(Target position records)
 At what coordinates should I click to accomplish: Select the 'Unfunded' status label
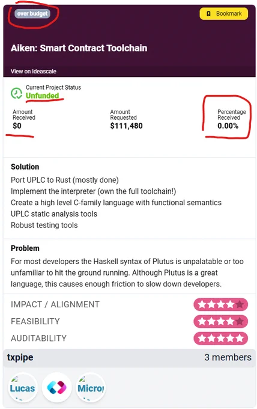point(42,96)
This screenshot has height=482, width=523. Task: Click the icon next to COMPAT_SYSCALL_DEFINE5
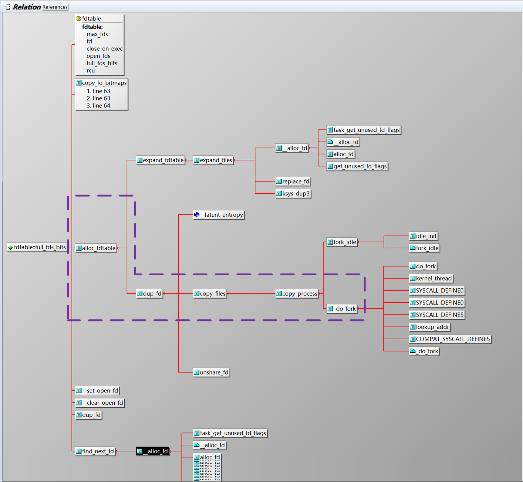(413, 339)
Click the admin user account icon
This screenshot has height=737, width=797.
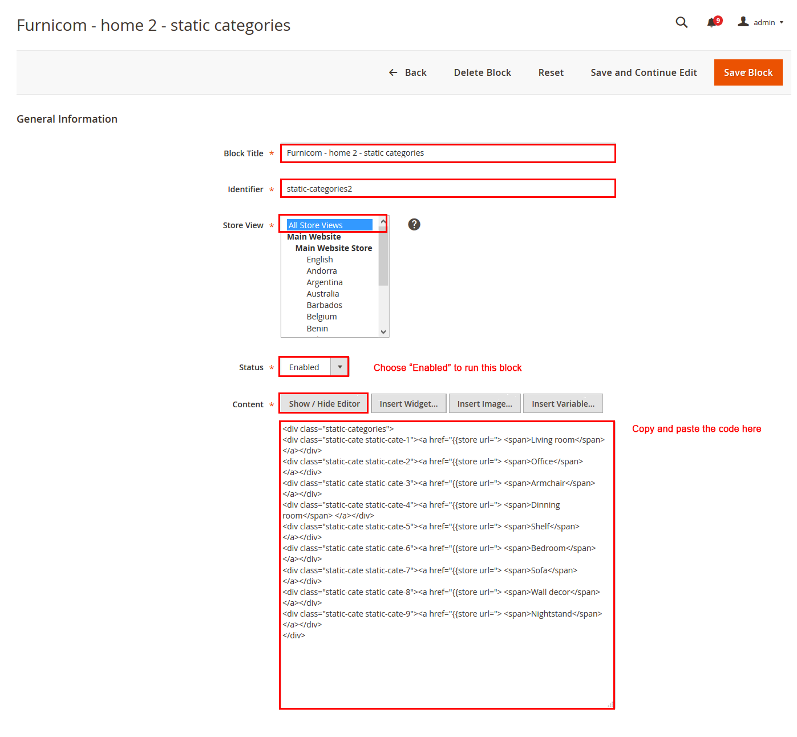[743, 22]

> Task instructions: Arrange the lines of the listing above as a numbered list, leaving out blank lines and omitting the pictures.

> Expected output:
1.  At what coordinates should I click to accomplish: Select the 'Unfunded' status label
2. point(42,96)
3. This screenshot has height=482, width=523. Task: Click the icon next to COMPAT_SYSCALL_DEFINE5
4. (413, 339)
5. Click the admin user account icon
6. This screenshot has height=737, width=797.
7. [743, 22]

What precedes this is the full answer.